Activity:
Everything from the line containing "You are a computer-use" through the line containing "Delete the Layer" should be repeated exactly, and nothing else from the data.

Material for the task:
————

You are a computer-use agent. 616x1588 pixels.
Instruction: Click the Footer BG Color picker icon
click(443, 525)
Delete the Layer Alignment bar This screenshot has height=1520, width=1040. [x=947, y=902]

————

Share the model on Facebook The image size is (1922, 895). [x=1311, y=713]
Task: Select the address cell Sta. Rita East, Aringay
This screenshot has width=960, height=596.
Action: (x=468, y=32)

————

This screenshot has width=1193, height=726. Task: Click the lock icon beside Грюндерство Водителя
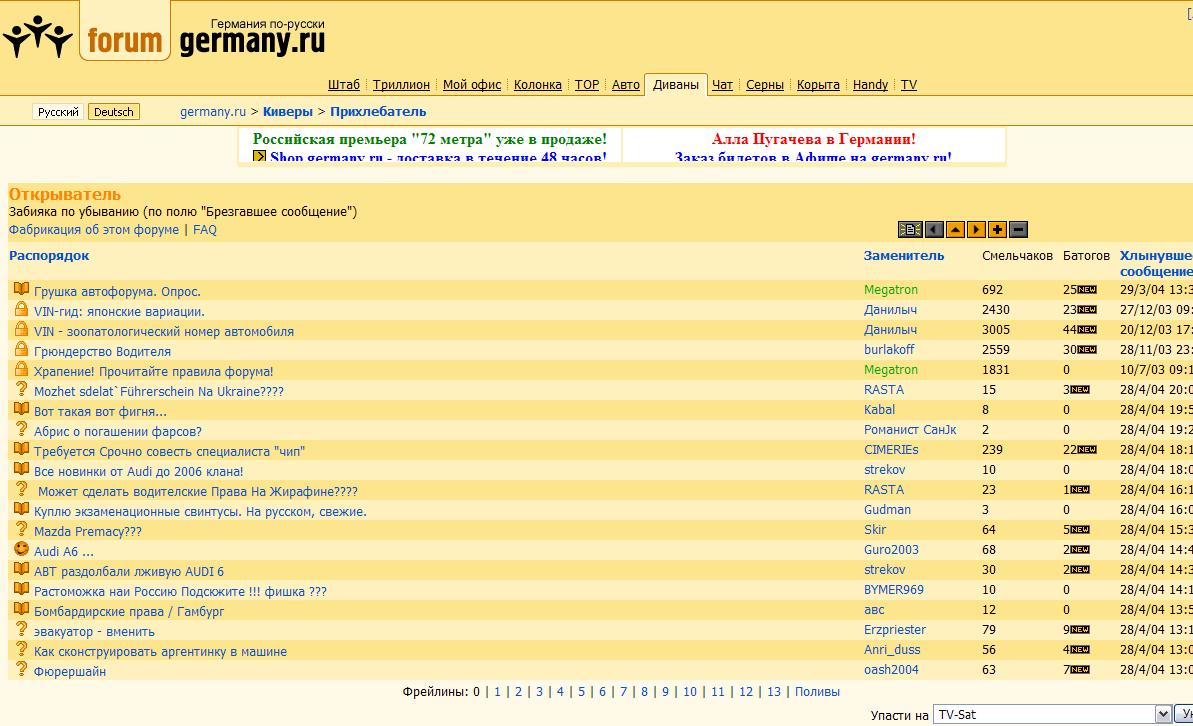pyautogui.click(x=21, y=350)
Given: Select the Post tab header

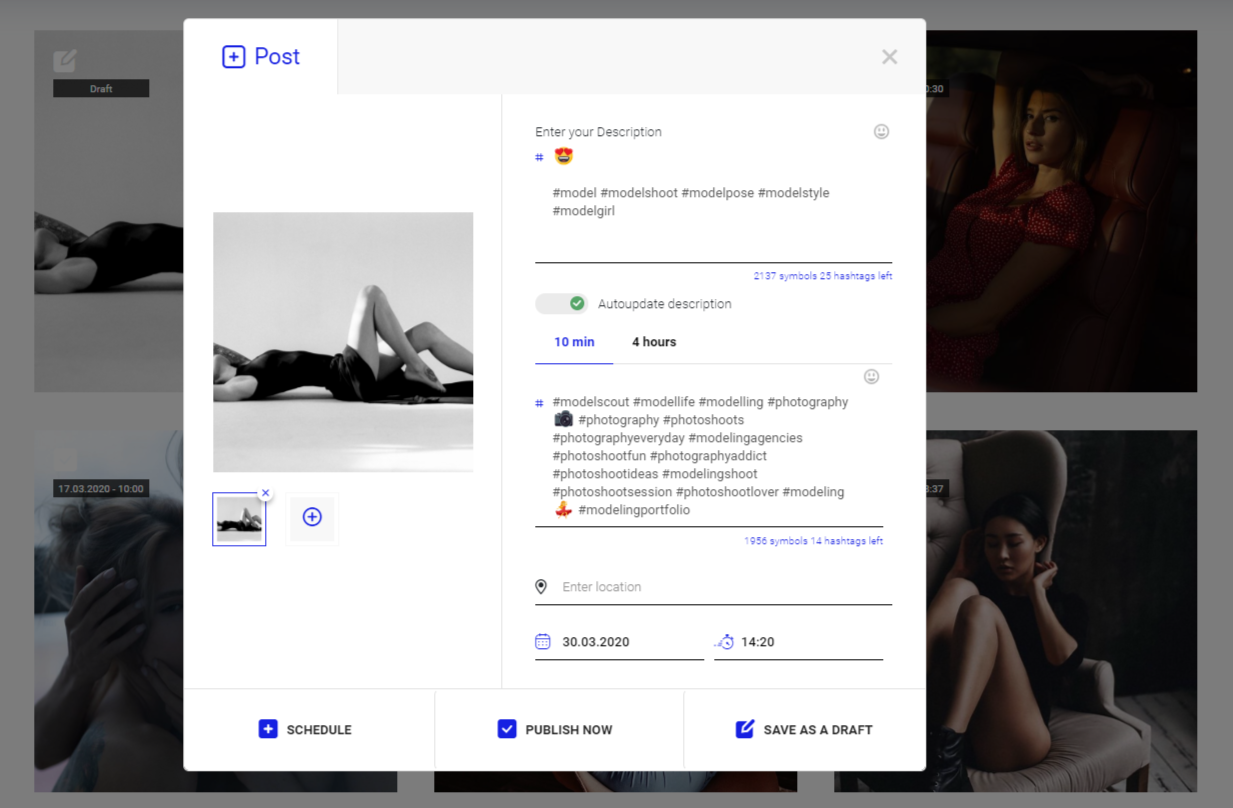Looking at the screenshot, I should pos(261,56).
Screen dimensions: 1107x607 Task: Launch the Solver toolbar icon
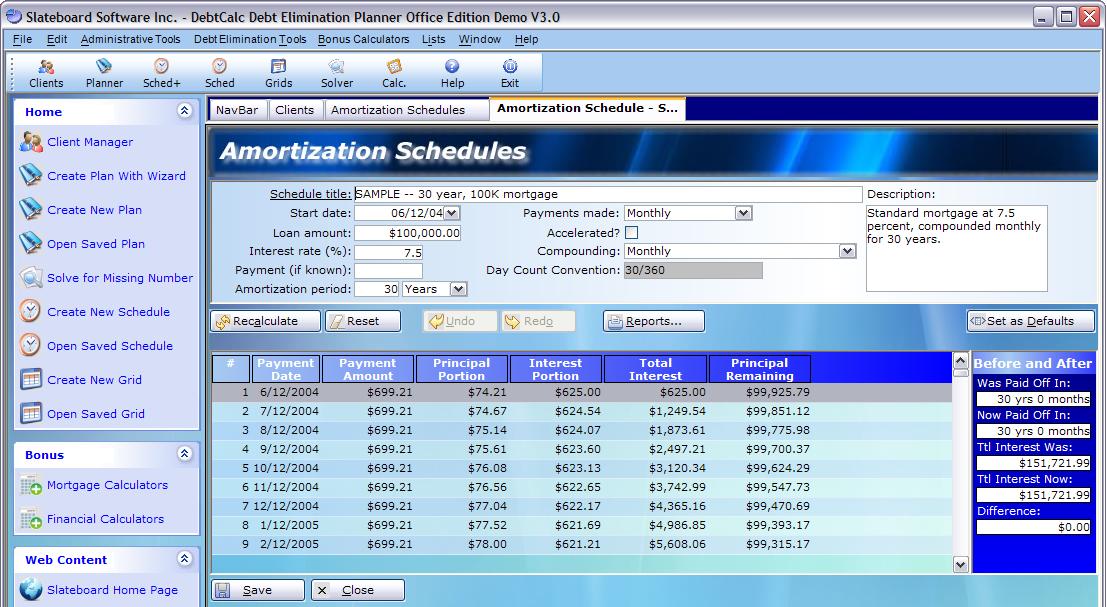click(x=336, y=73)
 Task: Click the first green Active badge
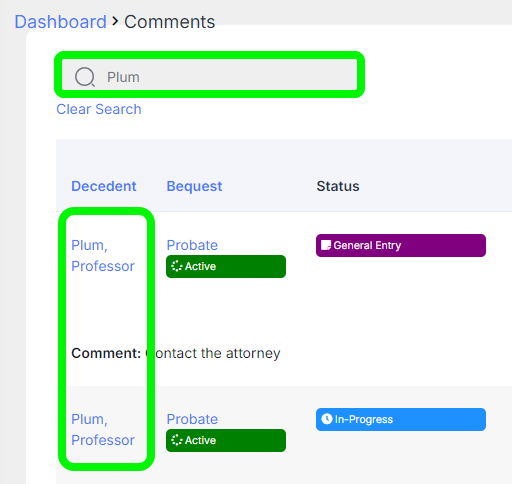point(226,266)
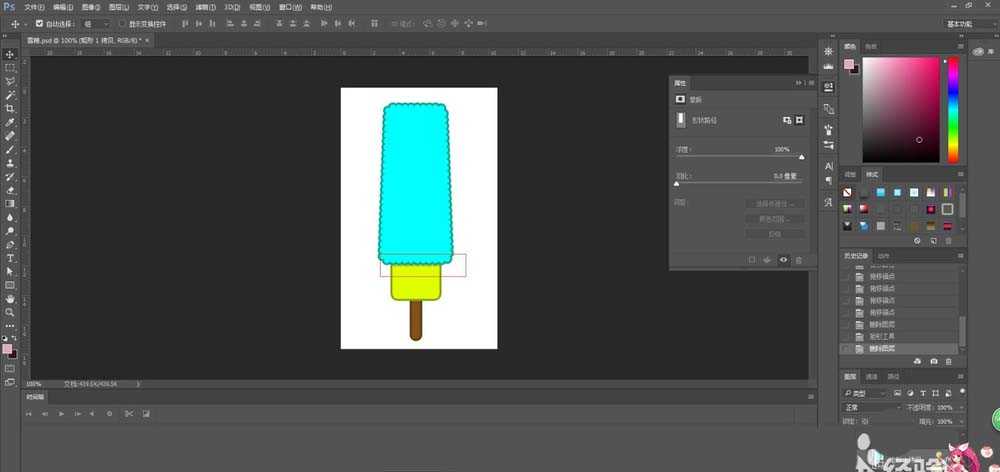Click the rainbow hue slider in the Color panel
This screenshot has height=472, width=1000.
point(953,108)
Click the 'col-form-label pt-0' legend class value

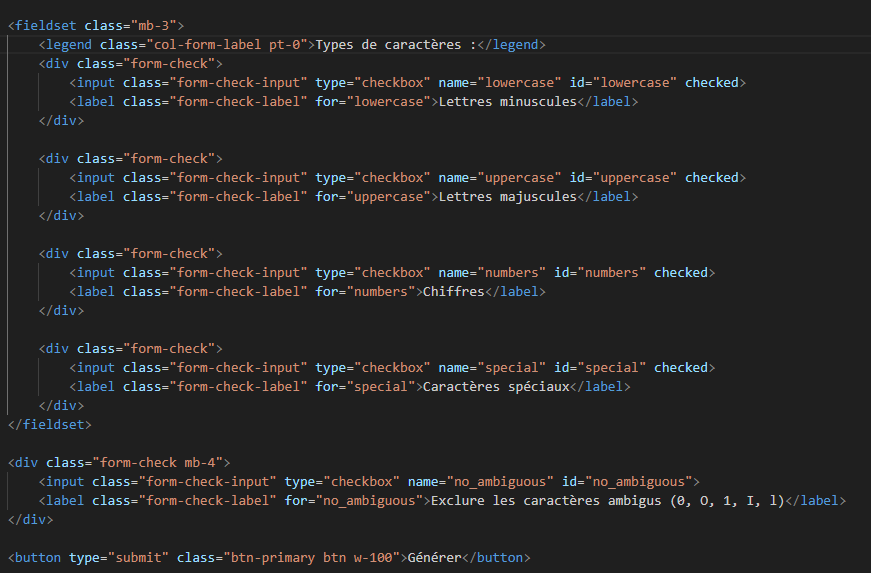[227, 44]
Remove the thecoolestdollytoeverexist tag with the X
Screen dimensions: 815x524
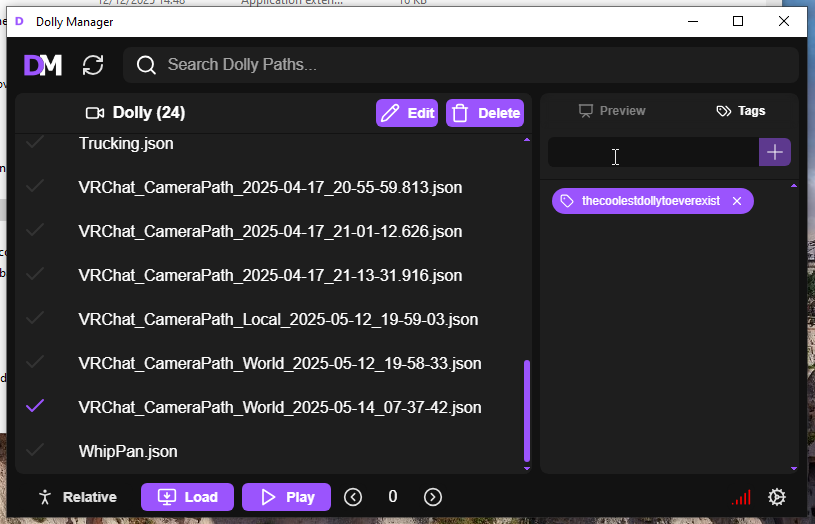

————

Response:
You are a computer-use agent. 616x1588 pixels.
Instruction: Click the Footer BG Color picker icon
click(443, 525)
Delete the Layer Alignment bar This screenshot has height=1520, width=1040. [x=947, y=902]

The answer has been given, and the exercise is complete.